The processing is started from Step S300 and then, in Step S301, the ID of the physical object and the information of the latest position and moving direction thereof, that have been stored in the object detection processing, are read out. Then, in Step S303, whether or not the ID of the physical object is a new ID that has just been assigned. If it is a new ID (judgement is “YES”), the flow moves to Step S311 and thus a stop-time timer TMSTP is reset and thereafter, the processing is terminated at Step S312. When it is a new ID, it is meant that the physical object has just been detected, so that the timer for counting the stop time is reset and its time counting is started at that point of time.

In Step S303, if the ID of the physical object is not a new ID (judgement is “NO”), the flow moves to Step S304. In Step S304, with reference to a predetermined movement-determination time, a moved distance DMV of the physical object is calculated that is established between the object before the elapse of the movement-determination time and the object after the elapse of the movement-determination time (the movement-determination time is 1 s, for example).

In Step S305, whether or not the moved distance DMV calculated in Step S303 is larger than a predetermined determination distance XDJDG is determined (the determination distance XDJDG is 1 m, for example). If the moved distance DMV is larger than the determination distance XDJDG (judgement is “YES”), the flow moves to Step S311, so that the stop-time timer TMSTP is reset, and then the processing is terminated. This is because, since the physical object has moved, the timer for counting the stop time has to be reset. The stop time can be reset after confirming the movement of the physical object highly reliably, so that the certainty of the stop time is enhanced.

In Step S305, if the moved distance DMV is not larger than the determination distance XDJDG (judgement is “NO”), the flow moves to Step S306. Thus, whether or not a moving-direction changed angle ACHG within the predetermined determination time exceeds a predetermined angle-determination range XAJDG (30 degrees, for example) is determined.

■ Supplied material:

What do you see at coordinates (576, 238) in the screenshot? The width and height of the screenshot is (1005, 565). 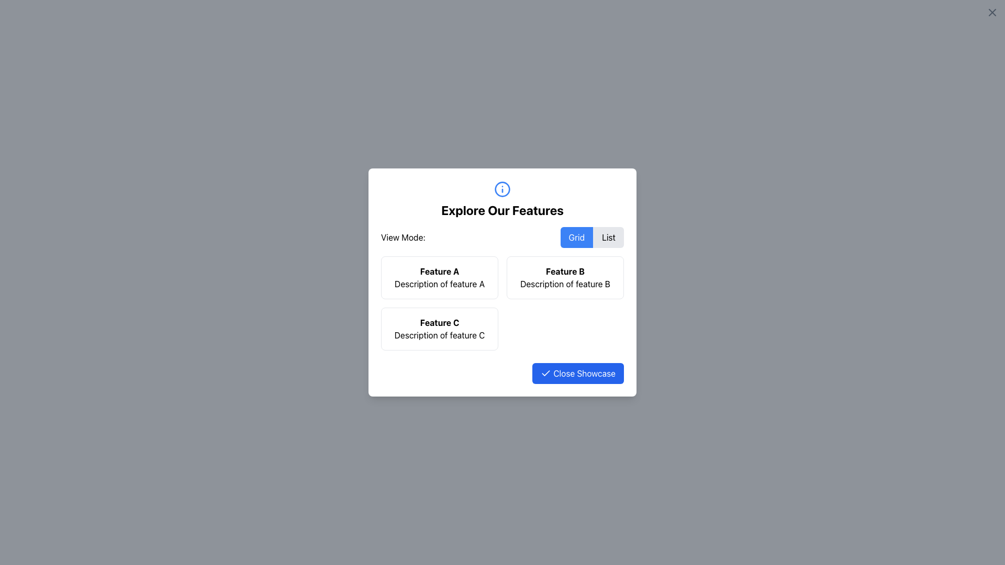 I see `the 'Grid' button, which is styled with a blue background and white text, located beneath the header 'Explore Our Features'` at bounding box center [576, 238].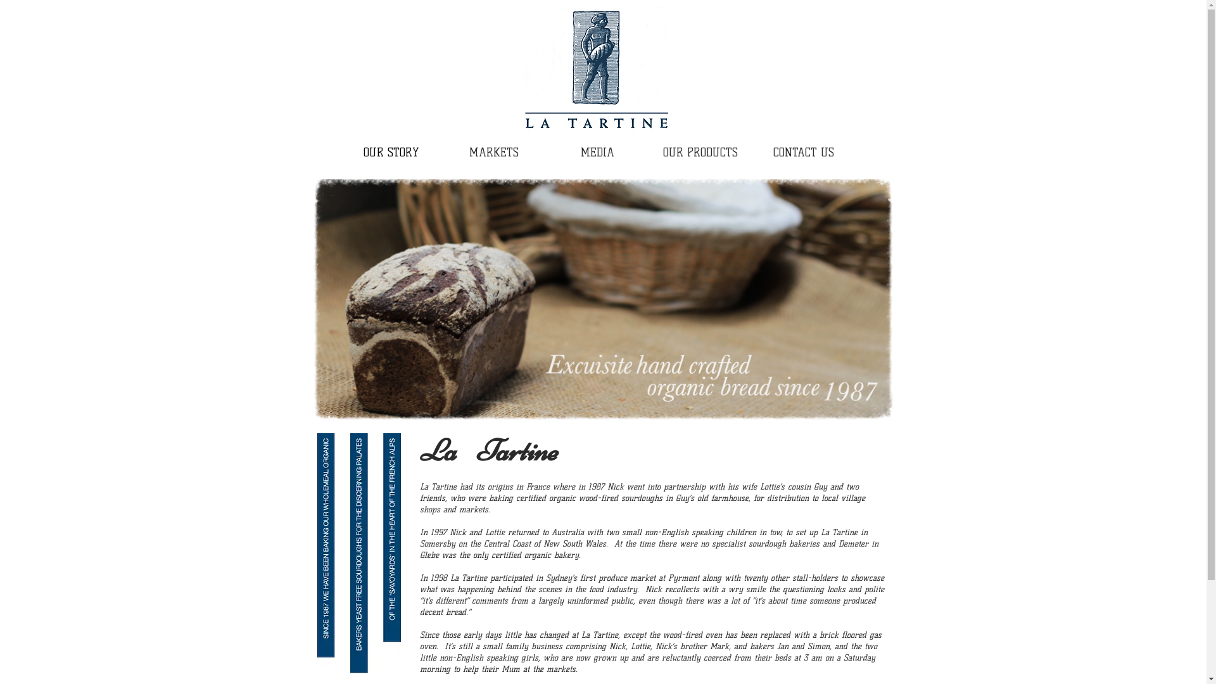  I want to click on 'MEDIA', so click(597, 152).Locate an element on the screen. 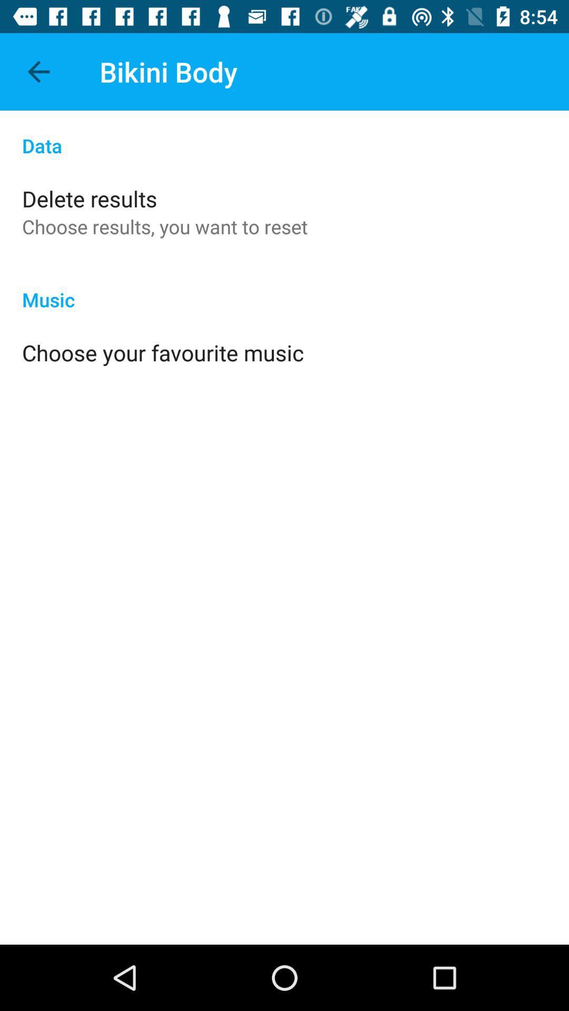 Image resolution: width=569 pixels, height=1011 pixels. choose your favourite is located at coordinates (163, 352).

■ Work to complete:
(1) According to the stop-time processing text, what example value does it give for the angle-determination range XAJDG?
(2) Write the next part of the stop-time processing text, picking up right after its final sentence.

■ Per-task answers:
(1) 30 degrees.

(2)
If the moving-direction changed angle ACHG exceeds the angle-determination range XAJDG (judgement is “YES”), the flow moves to Step S310. In this case, since the change in moving direction in such a short period of time is large, it is determined that the moving direction is fluctuated due to error in detection of the position of the physical object, so that the physical object is deemed not to have moved, and thus the stop-time timer TMSTP is incremented in Step S310. Thereafter, the processing is terminated at Step S312. Accordingly, when the fluctuation occurs due to error in the position information of the physical object, it is possible to prevent the physical object from being erroneously determined to have moved.

In Step S306, if the moving-direction changed angle ACHG does not exceed the angle-determination range XAJDG (judgement is “NO”), the flow moves to Step S309.

Thus, whether or not the moved distance DMV of the physical object is larger than a predetermined second determination distance XDJDG2 (the second determination distance XDJDG2 is 50 cm, for example).

In Step S309, if the moved distance DMV of the physical object is larger than the second determination distance XDJDG2 (judgement is “YES”), the flow moves to Step S311, so that the stop-time timer TMSTP is reset. This is because the moving direction is not fluctuated in this case and thus the object is thought to have moved for a distance that is more than the second determination distance XDJDG2, in the moving direction within a specified range.

In Step S309, if the moved distance DMV of the physical object is not larger than the second determination distance XDJDG2 (judgement is “NO”), the flow moves to Step S310, so that the stop-time timer TMSTP is incremented by a specified time. This is because the moved distance DMV of the physical object is within a margin of error and thus the physical object is thought not to have moved. When the stop-time calculation processing of FIG. 4 is executed every 50 ms, the stop-time timer TMSTP is incremented by 50 ms.

Then, the processing is terminated at Step S312. In FIG. 4, although the processing is exemplified for one physical object, the processing is executed for all detected physical objects.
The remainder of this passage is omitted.